Le porte-parole du NPA affirme que "les riches mettent de coté 600 milliards d'euros dans les paradis fiscaux. C'est 80 milliards de pertes pour la fiscalité" française. Vrai ou faux ? Réponse ici.

Faux

De toute évidence, pour avancer son chiffre, Philippe Poutou se base sur le livre du journaliste Antoine Peillon, "Ces 600 milliards qui manquent à la France" sorti en 2012.
Sauf que ces 600 milliards d'euros dissimulés à l'étranger se divisent en deux parties.   
La première partie (plus de la moitié de cette énorme somme) est le fait des sociétés et des grands groupes. La seconde partie (environ 260 milliards) est le fait des particuliers, ces hyper riches, auxquels Philippe Poutou fait allusion. 260 milliards détenus par des personnes très riches à l'étranger, ce n'est pas 600 milliards.

Manque à gagner fiscal  

Ensuite, Philippe Poutou estime qu'en s'évadant de France, ces fameux 600 milliards, coûtent 80 milliards au fisc français. Ce chiffre est plausible, d'après Gabriel Zucman, spécialiste des paradis fiscaux et professeur à l'Ecole d'économie de Paris.
Reste qu'une fourchette inférieure est plus souvent citée, celle des 40-50 milliards.

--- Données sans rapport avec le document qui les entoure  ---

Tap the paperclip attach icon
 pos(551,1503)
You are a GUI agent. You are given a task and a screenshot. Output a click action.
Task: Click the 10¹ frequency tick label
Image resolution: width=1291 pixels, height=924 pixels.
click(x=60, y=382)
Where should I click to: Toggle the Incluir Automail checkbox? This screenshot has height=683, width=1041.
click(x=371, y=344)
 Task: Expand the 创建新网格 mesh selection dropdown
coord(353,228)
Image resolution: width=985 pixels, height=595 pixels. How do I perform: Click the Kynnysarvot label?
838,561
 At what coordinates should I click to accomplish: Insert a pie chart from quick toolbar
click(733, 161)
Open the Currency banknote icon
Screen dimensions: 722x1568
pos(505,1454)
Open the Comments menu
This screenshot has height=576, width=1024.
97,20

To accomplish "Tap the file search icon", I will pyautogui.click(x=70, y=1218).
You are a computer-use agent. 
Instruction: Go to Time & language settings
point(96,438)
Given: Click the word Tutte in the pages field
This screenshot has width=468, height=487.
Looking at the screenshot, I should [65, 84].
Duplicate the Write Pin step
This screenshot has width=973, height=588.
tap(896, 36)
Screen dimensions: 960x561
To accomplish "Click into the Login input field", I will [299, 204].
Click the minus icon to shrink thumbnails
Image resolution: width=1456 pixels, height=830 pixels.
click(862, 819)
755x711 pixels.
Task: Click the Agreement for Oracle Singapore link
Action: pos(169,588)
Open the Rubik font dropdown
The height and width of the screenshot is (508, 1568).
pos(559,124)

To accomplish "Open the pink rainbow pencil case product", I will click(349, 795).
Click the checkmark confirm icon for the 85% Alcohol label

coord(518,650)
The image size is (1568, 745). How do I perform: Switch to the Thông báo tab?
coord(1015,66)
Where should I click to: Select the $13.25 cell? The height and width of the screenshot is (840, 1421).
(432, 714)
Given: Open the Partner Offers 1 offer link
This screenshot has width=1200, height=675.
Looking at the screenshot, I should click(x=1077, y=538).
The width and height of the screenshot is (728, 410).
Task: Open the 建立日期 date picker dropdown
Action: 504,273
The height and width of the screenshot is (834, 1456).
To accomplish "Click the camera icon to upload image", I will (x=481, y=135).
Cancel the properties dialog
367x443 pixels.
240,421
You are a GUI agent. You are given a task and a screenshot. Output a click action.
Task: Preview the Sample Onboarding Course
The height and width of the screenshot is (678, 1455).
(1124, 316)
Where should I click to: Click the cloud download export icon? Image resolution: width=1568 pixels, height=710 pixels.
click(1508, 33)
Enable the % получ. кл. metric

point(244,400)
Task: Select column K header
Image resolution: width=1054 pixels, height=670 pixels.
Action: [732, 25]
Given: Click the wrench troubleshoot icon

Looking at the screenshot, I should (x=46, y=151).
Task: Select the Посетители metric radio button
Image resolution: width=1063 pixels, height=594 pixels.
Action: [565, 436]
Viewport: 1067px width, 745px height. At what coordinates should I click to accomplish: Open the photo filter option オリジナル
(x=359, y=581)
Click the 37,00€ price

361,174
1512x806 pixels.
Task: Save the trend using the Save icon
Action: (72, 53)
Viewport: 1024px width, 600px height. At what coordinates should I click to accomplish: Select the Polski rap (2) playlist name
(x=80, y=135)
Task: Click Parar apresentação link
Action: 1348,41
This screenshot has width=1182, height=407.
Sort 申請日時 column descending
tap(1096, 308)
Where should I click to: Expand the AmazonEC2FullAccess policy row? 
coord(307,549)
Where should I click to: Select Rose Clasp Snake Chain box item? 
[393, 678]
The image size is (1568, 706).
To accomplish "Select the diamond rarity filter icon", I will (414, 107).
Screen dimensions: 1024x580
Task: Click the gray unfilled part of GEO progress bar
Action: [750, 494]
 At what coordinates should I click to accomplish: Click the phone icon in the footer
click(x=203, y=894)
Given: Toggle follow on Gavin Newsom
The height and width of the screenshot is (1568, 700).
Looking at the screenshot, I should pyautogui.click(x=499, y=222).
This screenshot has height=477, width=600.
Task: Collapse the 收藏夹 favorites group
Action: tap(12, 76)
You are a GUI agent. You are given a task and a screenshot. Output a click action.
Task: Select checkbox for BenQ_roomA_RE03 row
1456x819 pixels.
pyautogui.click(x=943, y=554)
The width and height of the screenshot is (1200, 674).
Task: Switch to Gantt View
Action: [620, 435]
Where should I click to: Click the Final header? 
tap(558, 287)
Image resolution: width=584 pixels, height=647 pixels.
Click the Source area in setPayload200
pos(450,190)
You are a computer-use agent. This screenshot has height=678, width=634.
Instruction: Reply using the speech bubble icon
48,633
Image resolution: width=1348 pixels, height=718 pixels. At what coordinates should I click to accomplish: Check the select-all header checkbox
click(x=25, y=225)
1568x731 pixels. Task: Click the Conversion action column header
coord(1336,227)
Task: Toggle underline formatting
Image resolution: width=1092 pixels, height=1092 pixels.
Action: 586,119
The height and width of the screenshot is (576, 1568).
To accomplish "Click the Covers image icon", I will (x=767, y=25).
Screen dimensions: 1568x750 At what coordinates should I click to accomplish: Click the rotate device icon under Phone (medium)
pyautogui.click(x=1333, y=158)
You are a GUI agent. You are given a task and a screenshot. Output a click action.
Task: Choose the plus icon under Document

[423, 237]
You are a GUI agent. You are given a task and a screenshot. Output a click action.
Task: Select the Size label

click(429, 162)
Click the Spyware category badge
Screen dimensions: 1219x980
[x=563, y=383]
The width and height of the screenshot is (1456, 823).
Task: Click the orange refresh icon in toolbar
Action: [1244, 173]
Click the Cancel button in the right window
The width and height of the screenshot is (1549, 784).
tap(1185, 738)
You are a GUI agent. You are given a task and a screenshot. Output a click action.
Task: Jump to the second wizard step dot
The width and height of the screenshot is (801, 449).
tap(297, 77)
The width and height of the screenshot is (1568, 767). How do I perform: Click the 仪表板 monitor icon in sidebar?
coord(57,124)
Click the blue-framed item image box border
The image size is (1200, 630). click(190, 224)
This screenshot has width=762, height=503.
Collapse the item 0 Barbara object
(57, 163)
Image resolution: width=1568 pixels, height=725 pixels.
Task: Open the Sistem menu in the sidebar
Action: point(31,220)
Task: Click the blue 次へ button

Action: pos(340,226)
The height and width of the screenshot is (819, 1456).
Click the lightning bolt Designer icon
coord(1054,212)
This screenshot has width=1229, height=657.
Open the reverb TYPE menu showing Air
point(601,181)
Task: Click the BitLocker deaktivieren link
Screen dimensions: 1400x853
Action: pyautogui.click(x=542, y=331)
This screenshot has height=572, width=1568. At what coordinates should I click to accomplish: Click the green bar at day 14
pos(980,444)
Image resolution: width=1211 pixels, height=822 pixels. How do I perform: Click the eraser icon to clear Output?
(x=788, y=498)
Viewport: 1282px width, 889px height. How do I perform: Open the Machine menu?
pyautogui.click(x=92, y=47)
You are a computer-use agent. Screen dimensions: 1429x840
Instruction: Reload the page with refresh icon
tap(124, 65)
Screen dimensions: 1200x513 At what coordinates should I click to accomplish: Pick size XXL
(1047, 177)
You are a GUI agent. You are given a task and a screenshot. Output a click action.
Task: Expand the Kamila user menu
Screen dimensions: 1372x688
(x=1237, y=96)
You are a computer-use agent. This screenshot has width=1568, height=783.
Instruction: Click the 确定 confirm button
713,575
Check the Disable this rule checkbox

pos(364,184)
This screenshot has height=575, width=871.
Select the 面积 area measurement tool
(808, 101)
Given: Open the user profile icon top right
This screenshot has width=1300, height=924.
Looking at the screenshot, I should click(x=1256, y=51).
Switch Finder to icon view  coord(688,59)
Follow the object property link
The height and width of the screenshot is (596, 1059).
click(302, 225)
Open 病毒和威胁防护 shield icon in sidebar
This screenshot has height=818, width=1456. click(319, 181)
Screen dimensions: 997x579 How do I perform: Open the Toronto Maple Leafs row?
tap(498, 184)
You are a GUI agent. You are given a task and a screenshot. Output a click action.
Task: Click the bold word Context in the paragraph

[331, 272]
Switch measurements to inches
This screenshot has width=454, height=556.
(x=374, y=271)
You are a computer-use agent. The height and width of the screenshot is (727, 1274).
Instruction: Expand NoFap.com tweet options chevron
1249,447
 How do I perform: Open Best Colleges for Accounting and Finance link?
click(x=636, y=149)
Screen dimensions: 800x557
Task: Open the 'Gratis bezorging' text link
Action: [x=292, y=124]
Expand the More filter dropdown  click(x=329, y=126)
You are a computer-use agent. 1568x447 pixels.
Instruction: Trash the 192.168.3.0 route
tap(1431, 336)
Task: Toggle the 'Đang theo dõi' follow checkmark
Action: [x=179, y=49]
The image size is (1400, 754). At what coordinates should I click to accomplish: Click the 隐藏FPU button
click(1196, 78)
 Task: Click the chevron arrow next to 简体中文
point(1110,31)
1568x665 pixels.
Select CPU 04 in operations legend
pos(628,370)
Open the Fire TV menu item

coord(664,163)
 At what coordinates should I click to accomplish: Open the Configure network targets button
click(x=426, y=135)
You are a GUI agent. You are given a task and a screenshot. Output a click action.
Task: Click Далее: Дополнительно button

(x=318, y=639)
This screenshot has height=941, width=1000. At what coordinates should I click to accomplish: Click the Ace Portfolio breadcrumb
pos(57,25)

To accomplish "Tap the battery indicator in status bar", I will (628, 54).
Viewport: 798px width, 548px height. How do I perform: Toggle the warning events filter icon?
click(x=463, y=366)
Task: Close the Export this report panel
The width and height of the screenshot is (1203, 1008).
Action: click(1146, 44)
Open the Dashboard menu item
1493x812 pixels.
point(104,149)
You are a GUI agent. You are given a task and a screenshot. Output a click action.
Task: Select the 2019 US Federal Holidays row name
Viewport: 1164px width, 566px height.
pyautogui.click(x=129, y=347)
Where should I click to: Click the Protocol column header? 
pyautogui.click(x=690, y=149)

C'est le point de vue d'Antoine Peillon et également aussi celui de la commission d'enquête du Sénat qui a rendu ses conclusions l'été dernier après six mois de travail.

Récupérer l'argent

Alors, cet argent qui manque, comme pourrait-il arriver dans les caisses du fisc ? Gabriel Zucman explique qu'il "faudrait imposer un échange automatique d'informations bancaires entre les établissements financiers situés dans les paradis fiscaux, les banques suisses par exemple, et l'administration fiscale française. Donc chaque année, de la même façon que les banques françaises envoient à l'administration fiscale française toutes les informations dont elles disposent, il faudrait qu'il en aille de même pour les banques situées en Suisse, qu'automatiquement elles envoient la liste de leurs client français et le détail des revenus qu'il ont touché pendant l'année".